■ **Task brief**:
Leaving out the images, please reproduce each line below exactly.

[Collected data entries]
╔══
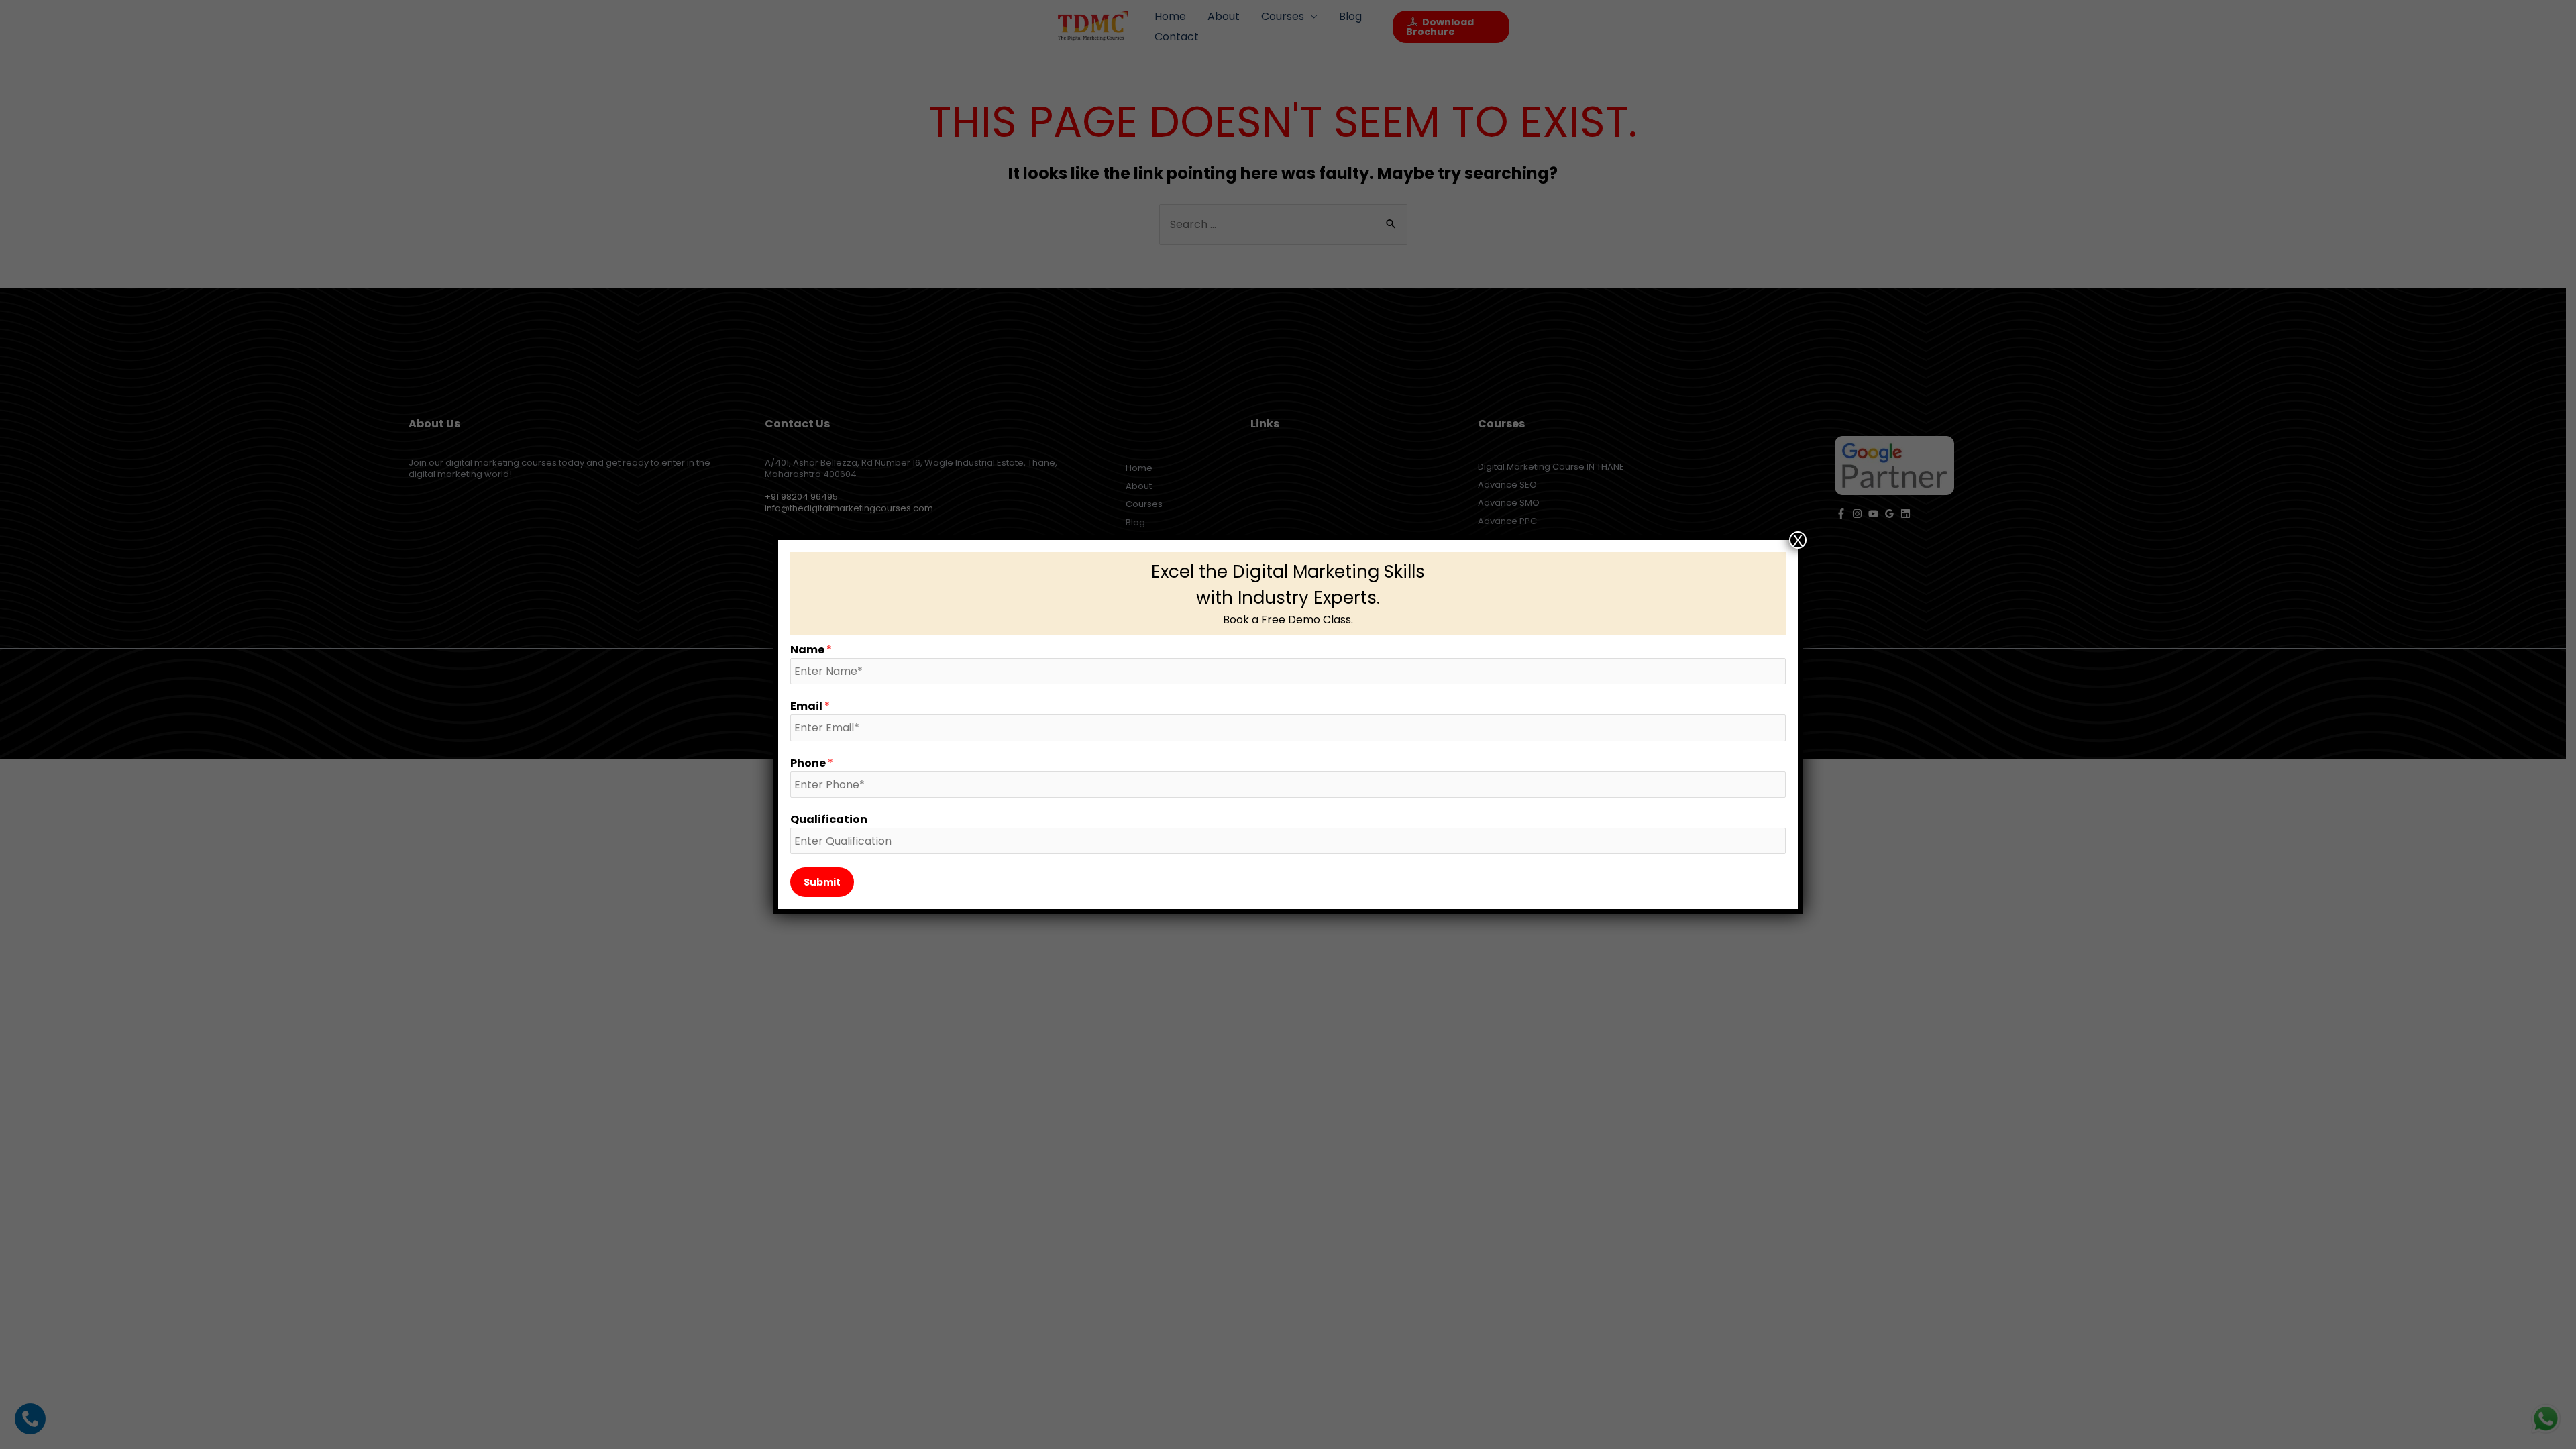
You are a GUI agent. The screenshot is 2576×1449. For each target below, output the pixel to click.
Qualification (828, 819)
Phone (811, 763)
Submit (822, 882)
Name (811, 649)
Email (810, 706)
╚══
■ **Solution to this exercise**:
You are a GUI agent. The screenshot is 2576×1449. For each target below, output the pixel to click.
Qualification (828, 819)
Phone (811, 763)
Submit (822, 882)
Name (811, 649)
Email (810, 706)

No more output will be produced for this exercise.